Амира стояла на коленях рядом с телом Хабиба, её руки всё ещё сжимали его холодные пальцы, словно она могла вернуть тепло в его тело. Аслан прижимался к ней, его худое тело дрожало от рыданий, а лицо было перепачкано грязью и слезами. Она не плакала – слёзы высохли в её глазах, оставив лишь пустоту, которая была тяжелее любого горя. Клинок Хабиба лежал рядом, его лезвие было испачкано чёрным, и Амира смотрела на него как на немого свидетеля её вины. Она ушла, чтобы найти ответы, чтобы спасти Схауа, но вместо этого принесла смерть.
– Это моя вина, – прошептала она, её голос был едва слышен, заглушённый стонами раненых и треском догорающих очагов. Аслан поднял голову, его глаза, красные от слёз, смотрели на неё с отчаянием.
– Нет, – сказал он, и его голос дрогнул. – Ты спасла нас. Ты прогнала их.

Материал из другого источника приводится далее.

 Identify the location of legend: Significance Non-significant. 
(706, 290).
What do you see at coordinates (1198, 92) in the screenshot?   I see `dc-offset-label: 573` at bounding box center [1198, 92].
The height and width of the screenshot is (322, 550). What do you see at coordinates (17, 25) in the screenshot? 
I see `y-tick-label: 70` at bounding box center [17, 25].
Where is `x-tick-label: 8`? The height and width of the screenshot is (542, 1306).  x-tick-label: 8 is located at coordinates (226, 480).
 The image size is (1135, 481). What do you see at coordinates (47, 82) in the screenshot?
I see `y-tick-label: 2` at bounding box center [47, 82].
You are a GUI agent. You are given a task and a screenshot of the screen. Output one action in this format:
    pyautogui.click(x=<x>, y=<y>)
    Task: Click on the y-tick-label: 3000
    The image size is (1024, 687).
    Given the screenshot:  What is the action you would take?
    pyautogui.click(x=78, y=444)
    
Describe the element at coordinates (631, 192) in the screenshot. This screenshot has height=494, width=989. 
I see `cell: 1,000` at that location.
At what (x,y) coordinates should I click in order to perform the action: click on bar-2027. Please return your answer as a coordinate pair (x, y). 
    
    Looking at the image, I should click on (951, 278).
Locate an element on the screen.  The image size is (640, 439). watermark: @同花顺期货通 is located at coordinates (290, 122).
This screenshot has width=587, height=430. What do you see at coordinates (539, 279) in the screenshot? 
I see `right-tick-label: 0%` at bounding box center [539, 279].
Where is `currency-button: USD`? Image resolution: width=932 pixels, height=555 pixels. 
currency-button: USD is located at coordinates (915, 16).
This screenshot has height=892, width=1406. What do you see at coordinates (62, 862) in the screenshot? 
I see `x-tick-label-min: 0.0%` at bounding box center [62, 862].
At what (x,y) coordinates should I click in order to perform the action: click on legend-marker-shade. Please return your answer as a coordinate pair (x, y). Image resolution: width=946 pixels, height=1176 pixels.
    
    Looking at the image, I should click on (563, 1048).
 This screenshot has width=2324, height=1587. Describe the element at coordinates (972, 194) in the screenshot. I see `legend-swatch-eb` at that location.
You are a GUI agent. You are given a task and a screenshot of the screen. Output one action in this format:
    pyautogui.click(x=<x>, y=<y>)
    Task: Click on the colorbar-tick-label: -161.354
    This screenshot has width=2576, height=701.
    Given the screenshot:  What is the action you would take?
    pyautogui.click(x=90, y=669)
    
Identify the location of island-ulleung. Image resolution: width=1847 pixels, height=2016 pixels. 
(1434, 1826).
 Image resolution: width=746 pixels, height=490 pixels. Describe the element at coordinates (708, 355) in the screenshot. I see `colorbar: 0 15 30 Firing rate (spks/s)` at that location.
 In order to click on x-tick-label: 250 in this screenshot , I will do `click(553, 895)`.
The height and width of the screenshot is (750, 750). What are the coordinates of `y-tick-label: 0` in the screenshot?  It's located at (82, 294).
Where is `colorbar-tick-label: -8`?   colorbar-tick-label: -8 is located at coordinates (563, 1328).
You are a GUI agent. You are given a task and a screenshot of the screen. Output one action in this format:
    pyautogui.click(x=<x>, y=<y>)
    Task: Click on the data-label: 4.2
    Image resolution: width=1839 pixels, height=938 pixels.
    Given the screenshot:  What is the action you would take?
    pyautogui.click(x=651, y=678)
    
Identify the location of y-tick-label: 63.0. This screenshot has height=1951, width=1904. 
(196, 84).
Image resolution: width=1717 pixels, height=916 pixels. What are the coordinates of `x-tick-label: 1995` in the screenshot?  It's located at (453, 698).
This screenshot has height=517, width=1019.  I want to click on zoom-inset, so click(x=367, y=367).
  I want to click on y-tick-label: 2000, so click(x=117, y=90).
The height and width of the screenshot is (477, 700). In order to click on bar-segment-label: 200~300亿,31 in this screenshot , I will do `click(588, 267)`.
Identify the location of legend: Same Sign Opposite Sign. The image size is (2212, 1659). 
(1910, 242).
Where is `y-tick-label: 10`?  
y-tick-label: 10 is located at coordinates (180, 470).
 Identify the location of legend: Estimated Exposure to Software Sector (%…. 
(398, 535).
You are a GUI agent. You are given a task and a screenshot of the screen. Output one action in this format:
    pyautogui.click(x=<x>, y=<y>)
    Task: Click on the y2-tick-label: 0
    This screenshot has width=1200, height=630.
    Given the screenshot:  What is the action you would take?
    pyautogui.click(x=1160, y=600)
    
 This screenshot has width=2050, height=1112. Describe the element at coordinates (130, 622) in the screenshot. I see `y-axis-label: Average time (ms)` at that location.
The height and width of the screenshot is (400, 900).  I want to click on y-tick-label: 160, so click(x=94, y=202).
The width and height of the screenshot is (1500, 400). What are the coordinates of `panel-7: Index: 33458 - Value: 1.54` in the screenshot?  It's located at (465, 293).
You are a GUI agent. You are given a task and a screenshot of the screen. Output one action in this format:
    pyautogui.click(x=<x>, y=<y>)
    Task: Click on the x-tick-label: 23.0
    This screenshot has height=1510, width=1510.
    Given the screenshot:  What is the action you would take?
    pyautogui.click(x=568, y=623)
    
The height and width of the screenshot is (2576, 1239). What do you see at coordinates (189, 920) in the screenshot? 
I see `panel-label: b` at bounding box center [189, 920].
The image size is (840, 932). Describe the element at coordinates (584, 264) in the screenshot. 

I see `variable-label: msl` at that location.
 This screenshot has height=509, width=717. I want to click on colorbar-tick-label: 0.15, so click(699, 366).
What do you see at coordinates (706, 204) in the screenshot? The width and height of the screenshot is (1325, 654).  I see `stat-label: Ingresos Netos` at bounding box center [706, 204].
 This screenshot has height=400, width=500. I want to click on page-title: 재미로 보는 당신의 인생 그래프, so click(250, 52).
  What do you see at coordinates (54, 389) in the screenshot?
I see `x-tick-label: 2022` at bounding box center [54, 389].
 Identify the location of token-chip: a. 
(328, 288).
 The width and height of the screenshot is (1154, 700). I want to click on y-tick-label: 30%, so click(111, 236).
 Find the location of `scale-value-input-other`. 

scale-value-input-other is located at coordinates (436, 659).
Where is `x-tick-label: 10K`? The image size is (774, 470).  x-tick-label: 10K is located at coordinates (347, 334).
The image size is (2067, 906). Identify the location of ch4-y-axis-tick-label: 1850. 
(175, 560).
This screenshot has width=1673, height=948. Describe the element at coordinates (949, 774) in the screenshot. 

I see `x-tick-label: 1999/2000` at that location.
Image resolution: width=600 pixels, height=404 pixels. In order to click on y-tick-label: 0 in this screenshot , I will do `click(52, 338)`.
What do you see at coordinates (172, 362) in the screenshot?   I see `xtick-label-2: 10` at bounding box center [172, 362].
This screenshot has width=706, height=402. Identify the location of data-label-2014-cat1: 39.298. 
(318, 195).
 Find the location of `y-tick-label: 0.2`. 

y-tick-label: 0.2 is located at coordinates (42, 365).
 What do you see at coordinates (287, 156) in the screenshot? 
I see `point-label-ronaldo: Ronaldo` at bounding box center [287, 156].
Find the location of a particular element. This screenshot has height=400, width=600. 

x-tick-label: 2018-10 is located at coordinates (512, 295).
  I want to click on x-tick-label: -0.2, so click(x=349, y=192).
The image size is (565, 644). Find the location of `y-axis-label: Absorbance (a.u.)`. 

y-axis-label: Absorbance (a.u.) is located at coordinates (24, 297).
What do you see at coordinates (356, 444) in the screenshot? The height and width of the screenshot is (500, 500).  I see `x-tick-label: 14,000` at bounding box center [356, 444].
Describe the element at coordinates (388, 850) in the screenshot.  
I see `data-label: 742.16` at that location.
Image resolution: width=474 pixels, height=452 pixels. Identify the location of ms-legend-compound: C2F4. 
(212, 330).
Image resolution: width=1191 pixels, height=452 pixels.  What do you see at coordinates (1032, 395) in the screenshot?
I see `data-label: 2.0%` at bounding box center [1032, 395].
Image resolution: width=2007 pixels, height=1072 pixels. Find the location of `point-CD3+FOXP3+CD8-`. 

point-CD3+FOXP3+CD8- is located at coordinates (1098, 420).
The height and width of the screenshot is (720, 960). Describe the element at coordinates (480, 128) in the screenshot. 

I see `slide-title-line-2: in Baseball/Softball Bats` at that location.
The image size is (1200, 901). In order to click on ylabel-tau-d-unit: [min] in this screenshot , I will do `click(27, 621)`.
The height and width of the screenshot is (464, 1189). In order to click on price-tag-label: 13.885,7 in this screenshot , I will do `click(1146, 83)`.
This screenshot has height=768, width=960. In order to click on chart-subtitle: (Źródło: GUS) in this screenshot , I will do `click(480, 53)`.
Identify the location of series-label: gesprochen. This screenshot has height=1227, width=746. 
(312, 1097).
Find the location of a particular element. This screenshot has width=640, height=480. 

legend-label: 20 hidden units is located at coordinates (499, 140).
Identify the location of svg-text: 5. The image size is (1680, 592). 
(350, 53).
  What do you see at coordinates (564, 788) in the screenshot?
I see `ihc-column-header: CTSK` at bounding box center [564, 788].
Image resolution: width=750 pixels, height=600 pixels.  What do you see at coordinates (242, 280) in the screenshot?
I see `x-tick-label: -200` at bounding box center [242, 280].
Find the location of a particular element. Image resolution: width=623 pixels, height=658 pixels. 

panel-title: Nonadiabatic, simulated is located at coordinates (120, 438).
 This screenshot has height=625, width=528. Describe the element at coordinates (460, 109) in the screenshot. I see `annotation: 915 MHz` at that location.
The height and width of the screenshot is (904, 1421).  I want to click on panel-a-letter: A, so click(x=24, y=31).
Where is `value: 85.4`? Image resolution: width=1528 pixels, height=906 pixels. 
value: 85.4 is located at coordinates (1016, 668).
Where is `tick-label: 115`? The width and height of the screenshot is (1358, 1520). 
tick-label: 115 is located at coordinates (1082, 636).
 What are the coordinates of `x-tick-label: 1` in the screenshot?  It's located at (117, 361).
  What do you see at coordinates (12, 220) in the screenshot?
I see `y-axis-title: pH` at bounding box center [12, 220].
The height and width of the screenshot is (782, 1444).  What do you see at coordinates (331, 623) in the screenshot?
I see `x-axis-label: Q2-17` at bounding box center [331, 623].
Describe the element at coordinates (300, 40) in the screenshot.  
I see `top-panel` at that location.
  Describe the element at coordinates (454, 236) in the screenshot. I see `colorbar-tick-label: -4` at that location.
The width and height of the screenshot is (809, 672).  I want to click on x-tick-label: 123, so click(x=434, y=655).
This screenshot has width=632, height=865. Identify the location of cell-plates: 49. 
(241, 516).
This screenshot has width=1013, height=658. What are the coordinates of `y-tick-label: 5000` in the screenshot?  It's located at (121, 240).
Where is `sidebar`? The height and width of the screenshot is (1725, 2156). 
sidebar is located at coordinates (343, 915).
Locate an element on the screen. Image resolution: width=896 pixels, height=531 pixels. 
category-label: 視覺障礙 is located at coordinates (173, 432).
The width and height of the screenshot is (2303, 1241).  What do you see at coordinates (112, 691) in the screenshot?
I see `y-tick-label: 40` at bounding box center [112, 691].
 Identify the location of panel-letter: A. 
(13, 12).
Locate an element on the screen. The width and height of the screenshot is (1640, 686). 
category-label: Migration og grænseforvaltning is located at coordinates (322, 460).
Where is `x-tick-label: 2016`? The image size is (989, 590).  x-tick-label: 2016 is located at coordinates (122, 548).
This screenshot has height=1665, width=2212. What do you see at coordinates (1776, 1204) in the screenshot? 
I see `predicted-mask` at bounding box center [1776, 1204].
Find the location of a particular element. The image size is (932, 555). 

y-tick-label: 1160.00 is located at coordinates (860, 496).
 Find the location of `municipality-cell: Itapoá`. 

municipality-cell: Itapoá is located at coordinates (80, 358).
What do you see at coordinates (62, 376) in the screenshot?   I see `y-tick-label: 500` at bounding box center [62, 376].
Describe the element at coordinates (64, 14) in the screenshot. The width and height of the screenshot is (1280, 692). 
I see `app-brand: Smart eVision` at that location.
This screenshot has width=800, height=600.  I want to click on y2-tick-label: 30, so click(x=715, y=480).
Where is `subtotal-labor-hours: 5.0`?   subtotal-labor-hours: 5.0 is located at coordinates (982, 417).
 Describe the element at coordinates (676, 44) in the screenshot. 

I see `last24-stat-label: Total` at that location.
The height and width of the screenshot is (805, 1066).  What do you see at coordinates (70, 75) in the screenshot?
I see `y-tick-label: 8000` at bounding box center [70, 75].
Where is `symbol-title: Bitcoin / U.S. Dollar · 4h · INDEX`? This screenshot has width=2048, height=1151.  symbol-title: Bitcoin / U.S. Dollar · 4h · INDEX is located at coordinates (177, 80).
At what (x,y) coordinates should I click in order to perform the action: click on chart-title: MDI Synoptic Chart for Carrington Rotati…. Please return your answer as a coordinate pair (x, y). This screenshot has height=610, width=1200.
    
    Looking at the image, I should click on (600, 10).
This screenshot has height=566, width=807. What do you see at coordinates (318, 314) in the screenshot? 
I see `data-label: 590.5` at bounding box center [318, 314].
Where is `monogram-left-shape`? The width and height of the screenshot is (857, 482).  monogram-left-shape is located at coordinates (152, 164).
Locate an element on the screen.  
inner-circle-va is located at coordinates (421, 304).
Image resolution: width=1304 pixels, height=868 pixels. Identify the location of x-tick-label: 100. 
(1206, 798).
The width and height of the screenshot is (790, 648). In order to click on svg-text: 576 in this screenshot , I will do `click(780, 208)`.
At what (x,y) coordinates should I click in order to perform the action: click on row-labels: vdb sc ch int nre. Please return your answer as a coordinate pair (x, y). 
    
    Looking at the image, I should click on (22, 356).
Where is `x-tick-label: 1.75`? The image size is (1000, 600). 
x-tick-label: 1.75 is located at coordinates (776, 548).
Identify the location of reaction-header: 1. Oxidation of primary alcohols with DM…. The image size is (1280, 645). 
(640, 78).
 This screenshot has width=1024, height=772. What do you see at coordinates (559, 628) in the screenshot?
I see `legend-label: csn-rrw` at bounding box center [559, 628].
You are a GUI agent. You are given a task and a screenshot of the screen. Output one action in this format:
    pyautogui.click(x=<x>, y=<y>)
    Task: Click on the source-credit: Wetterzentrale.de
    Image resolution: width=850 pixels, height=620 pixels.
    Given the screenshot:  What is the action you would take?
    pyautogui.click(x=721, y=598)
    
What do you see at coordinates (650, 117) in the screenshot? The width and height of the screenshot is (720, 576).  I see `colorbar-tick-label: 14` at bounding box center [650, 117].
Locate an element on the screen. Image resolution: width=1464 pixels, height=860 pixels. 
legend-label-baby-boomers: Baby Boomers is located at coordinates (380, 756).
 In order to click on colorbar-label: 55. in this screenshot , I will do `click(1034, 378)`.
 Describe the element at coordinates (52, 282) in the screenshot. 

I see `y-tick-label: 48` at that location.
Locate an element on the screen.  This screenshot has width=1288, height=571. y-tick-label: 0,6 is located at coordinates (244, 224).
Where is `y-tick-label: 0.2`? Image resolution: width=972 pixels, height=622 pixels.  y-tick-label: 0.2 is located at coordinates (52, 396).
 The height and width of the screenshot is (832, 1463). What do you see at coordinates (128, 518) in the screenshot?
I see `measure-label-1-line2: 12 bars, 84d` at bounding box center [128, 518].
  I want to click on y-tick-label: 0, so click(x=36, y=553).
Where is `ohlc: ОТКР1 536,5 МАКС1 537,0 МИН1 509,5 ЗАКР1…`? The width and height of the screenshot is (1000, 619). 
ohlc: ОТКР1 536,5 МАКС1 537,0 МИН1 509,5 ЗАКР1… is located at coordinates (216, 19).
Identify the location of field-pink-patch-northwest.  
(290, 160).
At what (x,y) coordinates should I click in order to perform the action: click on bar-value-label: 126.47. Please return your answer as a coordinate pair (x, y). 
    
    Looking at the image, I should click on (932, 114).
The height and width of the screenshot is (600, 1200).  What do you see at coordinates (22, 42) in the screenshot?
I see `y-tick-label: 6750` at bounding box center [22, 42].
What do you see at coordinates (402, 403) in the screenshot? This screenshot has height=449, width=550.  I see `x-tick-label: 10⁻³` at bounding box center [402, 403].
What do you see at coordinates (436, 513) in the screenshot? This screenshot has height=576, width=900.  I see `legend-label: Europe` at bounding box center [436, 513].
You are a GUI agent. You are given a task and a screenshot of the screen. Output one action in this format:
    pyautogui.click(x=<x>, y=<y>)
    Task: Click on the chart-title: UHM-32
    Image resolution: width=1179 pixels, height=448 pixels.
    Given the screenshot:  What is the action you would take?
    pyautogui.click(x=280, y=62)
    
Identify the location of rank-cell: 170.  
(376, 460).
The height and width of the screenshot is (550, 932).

– Я не спасла его, – ответила Амира, её взгляд упал на Хабиба. Даже в смерти его лицо сохраняло суровую гордость, которая была его сутью. Она вспомнила его слова у порога: «Если ты уйдёшь, кто защитит Аслана? Кто защитит меня?» Теперь он лежал мёртвый, и Аслан остался один, а она – с грузом, который давил на её плечи сильнее, чем камни гор.
Шаги за спиной заставили её обернуться. Хамида приближалась, её сгорбленная фигура двигалась медленно, но уверенно, и даже ночь не могла сломить её. Посох стучал по земле, и каждый удар был как метроном, отмеряющий время, которое неумолимо шло вперёд. Её платок был разорван, лицо покрыто сажей, но глаза горели, как звёзды в ночи, полные знаний и силы, которые пугали Амиру.
– Вставай, девочка, – сказала Хамида хриплым, но твёрдым голосом. – Скорбь не вернёт мёртвых, а время не ждёт.
Амира подняла взгляд, её губы сжались в тонкую линию.
– Я не хотела этого, Хамида. Я ушла, чтобы найти Древо, а они… они пришли сюда из-за меня.
– Они пришли бы и без этого, – отрезала старуха, вонзив посох в землю с такой силой, что чёрный прах взметнулся в воздух. – Саусрык не спит, Амира. Его дети чуют свет, который пробудился в тебе. Думаешь, это случайность, что они напали именно сейчас? Нет, девочка. Ты разбудила их, но ты и единственная, кто может их остановить.
Амира покачала головой, сжав руки в кулаки.
– Я не знаю, как. Я не знаю, кто я, Хамида. Я не Сосруко, не Шатана. Я дочь Схауа, и всё, что я сделала, – это потеряла отца.
Хамида шагнула ближе, её глаза сузились, и в них мелькнула искра, которая могла быть как гневом, так и жалостью.
– Ты думаешь, нарты родились героями? Они стали ими, потому что не отвернулись от судьбы. Ты видела Древо, слышала его зов. Ты остановила клинок Казима и сожгла этих тварей светом, который течёт в твоей крови. Это не слабость, Амира. Это сила, которой боится даже тьма.
Аслан всхлипнул, его пальцы вцепились в рукав Амиры.
– Ты была как в сказках, – тихо сказал он. – Как нарт, сражавшийся с демонами. Отец гордился бы тобой.
Амира посмотрела на брата, и что-то в его словах пробило брешь в её отчаянии. Она вспомнила Хабиба – не таким, каким он был в последние годы, согбенным и усталым, а молодым воином, чьи рассказы о славе Схауа зажигали её детские мечты. Он умер, защищая Аслана, защищая её, и она не могла позволить его смерти быть напрасной.
– Что мне делать? – спросила она, поднимаясь. Её голос был слаб, но в нём начинала звучать сталь.
Хамида кивнула, растянув губы в беззубой улыбке.
– Ты пойдёшь к Шхафиту, как сказал Сосруко. Но не одна. Я иду с тобой, и Аслан тоже. Ему здесь не место – Тхач ослаб, и твари вернутся, когда наберутся сил.
Амира нахмурилась.
– Аслан слишком мал. Это опасно.
– Везде опасно, – отрезала Хамида. – А мальчик сильнее, чем ты думаешь. К тому же он видел тьму – он не забудет её. Лучше держать его рядом, чем оставить здесь ждать конца.